RECORDS PROVIDED:
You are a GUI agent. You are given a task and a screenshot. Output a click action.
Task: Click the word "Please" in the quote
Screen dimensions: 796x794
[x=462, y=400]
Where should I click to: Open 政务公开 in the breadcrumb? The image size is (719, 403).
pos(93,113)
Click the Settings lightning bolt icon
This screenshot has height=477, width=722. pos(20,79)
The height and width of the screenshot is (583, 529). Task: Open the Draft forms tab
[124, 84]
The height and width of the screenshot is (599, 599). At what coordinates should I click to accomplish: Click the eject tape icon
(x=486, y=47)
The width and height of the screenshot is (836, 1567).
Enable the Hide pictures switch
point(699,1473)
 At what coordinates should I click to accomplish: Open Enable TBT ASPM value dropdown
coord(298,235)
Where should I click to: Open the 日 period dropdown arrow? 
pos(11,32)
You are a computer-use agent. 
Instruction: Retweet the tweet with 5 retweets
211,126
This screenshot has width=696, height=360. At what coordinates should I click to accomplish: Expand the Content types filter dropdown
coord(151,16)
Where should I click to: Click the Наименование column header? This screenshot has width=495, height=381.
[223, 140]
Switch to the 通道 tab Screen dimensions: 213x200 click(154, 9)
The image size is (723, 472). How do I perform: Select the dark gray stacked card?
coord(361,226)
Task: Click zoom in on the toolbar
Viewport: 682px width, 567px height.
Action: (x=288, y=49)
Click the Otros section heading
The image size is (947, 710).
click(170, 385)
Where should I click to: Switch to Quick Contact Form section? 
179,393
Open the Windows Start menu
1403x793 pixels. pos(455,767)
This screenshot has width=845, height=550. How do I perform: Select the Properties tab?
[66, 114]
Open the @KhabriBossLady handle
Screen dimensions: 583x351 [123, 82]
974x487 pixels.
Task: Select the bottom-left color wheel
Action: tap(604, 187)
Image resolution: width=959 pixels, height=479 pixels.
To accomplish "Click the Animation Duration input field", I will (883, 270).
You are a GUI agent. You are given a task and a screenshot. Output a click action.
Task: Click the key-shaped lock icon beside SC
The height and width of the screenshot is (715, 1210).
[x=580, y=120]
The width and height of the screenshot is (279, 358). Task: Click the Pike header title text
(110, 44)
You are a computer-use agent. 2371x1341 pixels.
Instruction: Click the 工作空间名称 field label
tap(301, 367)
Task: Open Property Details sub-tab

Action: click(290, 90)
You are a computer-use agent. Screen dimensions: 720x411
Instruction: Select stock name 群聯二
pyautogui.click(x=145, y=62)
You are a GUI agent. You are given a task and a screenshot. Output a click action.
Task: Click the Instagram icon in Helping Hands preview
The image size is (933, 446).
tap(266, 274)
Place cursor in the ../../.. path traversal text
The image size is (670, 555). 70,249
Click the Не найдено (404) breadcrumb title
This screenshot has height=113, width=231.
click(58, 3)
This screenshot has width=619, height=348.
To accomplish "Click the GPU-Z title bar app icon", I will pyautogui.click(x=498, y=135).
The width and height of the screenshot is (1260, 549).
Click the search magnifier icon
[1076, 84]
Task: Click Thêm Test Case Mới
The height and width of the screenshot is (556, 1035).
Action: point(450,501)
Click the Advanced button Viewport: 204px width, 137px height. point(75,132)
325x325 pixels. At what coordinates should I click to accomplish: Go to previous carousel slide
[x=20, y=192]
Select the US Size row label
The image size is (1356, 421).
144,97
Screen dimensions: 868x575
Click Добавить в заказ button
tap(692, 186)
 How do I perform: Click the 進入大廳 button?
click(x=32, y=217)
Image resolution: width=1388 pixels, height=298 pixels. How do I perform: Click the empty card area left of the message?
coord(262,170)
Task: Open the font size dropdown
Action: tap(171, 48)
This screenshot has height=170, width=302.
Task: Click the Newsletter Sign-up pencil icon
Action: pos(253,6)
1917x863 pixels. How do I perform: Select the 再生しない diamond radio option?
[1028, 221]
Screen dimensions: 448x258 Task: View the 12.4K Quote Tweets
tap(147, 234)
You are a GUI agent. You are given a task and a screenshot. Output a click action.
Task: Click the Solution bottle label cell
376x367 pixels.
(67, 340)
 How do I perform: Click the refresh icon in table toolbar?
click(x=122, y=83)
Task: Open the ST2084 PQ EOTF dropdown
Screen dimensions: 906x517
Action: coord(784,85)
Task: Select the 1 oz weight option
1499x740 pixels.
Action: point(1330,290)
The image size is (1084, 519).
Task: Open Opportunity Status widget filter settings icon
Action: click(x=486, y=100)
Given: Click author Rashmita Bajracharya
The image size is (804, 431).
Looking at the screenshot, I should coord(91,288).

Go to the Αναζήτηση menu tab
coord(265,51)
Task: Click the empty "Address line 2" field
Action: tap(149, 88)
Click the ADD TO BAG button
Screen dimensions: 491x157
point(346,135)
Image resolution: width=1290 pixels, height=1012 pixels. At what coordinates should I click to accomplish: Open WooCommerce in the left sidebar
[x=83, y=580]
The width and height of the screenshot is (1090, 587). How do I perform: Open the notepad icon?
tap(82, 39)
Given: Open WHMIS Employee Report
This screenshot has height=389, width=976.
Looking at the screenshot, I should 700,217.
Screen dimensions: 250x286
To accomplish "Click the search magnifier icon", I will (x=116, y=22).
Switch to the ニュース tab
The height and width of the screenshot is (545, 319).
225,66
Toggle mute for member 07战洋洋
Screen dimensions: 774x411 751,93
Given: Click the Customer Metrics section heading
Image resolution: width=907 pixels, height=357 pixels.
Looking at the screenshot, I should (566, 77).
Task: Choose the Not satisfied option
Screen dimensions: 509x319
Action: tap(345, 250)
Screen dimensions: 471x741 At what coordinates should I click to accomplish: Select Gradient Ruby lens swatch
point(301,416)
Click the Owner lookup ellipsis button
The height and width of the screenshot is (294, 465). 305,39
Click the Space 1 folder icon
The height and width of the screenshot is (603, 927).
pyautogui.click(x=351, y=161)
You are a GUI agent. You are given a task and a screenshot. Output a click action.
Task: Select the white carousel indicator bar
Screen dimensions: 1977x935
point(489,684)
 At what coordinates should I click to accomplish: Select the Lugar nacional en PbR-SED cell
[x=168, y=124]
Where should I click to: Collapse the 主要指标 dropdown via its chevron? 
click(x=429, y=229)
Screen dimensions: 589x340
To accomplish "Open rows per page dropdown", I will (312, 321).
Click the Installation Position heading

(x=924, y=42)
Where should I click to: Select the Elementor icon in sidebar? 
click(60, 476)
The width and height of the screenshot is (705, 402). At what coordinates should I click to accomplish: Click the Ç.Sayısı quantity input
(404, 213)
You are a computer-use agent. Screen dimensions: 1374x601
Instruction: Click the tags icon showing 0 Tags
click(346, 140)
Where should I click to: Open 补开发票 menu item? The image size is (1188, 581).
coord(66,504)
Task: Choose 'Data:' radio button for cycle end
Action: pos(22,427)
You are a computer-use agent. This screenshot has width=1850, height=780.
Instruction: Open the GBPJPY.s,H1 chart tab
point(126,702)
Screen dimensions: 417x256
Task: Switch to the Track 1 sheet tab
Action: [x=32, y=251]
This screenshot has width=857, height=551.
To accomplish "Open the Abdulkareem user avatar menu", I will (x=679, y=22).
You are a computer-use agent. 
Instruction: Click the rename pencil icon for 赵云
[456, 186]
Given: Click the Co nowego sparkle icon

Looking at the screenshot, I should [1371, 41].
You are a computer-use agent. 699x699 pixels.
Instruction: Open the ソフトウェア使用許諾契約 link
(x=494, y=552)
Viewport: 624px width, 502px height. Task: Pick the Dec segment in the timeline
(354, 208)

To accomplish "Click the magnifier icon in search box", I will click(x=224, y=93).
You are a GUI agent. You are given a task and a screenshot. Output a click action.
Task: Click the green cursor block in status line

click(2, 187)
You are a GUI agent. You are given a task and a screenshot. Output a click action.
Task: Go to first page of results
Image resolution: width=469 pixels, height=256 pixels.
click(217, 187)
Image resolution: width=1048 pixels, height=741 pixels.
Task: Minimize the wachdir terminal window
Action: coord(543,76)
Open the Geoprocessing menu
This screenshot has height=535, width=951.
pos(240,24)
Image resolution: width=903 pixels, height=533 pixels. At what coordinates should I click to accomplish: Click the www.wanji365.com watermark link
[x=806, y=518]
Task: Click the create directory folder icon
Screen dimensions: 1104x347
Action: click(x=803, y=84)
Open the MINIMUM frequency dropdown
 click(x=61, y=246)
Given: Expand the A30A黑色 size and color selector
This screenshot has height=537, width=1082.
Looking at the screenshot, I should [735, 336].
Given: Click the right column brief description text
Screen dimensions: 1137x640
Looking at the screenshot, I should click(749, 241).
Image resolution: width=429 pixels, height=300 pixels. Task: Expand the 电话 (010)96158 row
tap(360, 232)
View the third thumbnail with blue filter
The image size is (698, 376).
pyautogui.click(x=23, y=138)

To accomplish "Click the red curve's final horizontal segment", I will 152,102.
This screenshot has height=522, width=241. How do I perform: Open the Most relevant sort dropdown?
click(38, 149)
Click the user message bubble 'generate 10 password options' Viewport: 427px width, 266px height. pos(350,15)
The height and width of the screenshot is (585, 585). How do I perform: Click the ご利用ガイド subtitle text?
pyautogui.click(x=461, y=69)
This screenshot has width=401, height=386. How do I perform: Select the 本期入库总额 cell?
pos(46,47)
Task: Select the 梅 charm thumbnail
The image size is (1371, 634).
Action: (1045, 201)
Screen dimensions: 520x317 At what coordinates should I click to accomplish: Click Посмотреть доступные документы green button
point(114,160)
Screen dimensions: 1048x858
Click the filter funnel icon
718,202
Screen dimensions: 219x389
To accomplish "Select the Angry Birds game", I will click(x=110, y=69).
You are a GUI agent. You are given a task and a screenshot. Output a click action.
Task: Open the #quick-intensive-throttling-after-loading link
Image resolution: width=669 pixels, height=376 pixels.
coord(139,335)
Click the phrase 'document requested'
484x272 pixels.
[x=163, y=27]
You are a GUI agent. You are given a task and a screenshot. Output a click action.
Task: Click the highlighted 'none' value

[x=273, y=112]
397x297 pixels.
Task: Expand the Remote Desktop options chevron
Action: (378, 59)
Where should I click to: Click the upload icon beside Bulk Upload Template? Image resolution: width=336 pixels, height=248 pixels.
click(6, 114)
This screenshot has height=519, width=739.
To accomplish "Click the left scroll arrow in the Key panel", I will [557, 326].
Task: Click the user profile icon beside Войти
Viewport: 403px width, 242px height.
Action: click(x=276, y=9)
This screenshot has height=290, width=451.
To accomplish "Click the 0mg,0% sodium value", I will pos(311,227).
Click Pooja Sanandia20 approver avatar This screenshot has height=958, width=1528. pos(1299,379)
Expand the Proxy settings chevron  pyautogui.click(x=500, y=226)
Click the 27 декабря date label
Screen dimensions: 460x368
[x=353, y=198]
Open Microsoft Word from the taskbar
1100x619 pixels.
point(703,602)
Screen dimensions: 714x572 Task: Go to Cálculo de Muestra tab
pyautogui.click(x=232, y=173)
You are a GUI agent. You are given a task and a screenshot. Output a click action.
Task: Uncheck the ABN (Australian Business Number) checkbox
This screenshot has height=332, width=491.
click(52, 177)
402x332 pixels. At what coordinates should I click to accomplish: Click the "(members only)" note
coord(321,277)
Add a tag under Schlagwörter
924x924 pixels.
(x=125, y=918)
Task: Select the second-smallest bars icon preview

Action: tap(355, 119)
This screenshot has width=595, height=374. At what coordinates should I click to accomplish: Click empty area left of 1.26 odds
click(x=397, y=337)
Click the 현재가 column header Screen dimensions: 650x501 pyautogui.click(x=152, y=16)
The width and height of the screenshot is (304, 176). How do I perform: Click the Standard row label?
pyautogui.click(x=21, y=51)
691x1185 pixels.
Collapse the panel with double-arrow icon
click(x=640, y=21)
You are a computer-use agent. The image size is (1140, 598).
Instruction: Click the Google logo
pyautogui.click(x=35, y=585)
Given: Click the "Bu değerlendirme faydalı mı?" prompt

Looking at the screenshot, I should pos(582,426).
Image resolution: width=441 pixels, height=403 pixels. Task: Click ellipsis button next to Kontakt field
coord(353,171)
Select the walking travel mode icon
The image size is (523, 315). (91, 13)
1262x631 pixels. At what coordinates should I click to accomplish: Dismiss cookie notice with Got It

ASSIGNED TASK:
Whenever a line of the data holds the string "avatar", pick that line out.

RESULT:
To accomplish "Open the Abdulkareem user avatar menu", I will (x=679, y=22).
Click Pooja Sanandia20 approver avatar This screenshot has height=958, width=1528. pos(1299,379)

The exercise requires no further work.